A Black Widow Optimization Algorithm for Clustering Problems

Authors

Alaa Mokhtar
Ph.D. Researcher in Operations Research, faculty of graduate studies for statistical research, Cairo University, Egypt.

Hegazy Zaher
Professor, Doctor in Mathematical statistics, faculty of graduate studies for statistical research, Cairo University, Egypt.

Naglaa Ragaa
Professor in Operations Research, faculty of graduate studies for statistical research, Cairo University, Egypt.

Eman Mostafa
Assistant Professor in Operations Research, faculty of graduate studies for statistical research, Cairo University, Egypt.

Abstract

Clustering methods that have been implemented in many fields of science and technology have data points for every cluster that shares some or all properties. k-means algorithm is used for data clustering.

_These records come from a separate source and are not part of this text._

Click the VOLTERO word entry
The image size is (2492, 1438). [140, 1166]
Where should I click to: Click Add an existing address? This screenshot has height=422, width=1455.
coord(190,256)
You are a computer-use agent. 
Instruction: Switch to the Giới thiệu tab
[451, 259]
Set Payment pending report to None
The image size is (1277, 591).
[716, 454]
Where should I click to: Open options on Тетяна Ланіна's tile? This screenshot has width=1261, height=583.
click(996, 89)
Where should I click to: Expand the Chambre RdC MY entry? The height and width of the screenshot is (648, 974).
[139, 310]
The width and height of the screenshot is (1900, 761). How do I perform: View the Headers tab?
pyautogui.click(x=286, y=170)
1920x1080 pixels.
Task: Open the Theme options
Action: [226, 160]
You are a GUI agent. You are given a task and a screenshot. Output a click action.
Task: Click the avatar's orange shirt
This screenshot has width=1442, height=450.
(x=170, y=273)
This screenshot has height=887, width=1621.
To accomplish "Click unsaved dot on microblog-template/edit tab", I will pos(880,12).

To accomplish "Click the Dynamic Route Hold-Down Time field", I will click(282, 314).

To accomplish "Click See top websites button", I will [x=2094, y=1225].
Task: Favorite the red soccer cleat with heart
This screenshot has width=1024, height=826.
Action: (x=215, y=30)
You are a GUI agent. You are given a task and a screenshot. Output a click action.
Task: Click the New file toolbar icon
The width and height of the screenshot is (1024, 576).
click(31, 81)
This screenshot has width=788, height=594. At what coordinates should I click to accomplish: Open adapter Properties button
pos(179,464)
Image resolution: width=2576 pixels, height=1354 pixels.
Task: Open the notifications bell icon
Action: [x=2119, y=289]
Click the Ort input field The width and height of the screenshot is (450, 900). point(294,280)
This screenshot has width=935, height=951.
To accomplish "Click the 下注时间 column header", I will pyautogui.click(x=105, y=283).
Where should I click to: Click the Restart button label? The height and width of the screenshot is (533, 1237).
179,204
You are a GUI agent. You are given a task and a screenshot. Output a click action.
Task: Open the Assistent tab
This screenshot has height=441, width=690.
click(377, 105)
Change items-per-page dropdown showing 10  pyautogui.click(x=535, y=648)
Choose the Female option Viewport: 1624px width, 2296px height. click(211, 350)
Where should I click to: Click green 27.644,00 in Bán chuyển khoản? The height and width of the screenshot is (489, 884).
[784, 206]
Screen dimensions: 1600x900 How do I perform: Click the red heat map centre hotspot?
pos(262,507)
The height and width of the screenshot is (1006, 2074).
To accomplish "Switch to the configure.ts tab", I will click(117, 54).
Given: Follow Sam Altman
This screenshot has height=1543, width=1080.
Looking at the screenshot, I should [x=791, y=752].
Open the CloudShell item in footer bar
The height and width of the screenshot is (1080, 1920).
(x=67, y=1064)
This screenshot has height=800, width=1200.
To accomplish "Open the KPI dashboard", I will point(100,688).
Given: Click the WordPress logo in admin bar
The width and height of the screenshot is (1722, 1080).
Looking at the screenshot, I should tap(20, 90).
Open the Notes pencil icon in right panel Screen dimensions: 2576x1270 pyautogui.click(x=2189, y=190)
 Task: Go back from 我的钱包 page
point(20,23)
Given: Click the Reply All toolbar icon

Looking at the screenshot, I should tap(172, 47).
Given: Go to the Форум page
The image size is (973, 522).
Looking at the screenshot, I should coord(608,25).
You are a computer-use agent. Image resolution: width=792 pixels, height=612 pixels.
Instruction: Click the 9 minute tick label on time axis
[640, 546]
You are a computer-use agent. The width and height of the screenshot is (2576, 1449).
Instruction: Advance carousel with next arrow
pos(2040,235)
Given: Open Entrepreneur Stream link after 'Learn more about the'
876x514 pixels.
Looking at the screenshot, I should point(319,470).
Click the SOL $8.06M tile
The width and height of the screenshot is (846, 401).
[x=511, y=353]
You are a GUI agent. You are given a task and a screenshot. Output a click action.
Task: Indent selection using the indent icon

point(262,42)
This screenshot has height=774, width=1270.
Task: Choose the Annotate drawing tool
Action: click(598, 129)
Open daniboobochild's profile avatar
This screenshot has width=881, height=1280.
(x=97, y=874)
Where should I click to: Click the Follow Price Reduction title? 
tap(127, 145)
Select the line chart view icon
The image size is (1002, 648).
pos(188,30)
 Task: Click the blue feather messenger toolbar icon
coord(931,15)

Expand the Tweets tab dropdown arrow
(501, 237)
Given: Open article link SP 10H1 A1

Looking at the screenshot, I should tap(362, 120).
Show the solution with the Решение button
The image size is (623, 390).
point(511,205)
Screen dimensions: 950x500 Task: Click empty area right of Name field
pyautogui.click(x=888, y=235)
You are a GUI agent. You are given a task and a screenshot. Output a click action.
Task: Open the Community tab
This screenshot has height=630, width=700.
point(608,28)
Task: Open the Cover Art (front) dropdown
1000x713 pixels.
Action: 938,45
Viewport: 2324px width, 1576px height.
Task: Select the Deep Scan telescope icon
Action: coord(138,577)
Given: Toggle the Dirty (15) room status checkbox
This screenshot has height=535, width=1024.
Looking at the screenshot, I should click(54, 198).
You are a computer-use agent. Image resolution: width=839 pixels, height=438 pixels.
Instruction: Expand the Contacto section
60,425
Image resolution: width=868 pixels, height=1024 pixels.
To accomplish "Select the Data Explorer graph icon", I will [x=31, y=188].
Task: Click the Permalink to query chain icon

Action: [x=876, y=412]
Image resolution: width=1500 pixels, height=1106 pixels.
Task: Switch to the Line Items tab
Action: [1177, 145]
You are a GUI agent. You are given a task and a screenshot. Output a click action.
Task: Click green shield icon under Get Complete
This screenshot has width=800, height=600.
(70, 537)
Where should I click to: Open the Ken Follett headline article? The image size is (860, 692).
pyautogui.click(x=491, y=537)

In our problem, the clustering method is heuristic and may be stuck in local optima; so, we propose a black widow optimization algorithm (BWOA) for data clustering. The fitness of the clustering can be calculated by using the sum of Euclidian distances of every data point from its cluster center vector. The experimental data sets called Iris and Seeds are used to prove our claim. The results show that the proposed BWOA generates a higher accuracy equals 96.67% for the Iris data set and generates a higher accuracy equals 92.86% for the Seeds data set with higher clustering accuracies better than those formerly reported in the literature.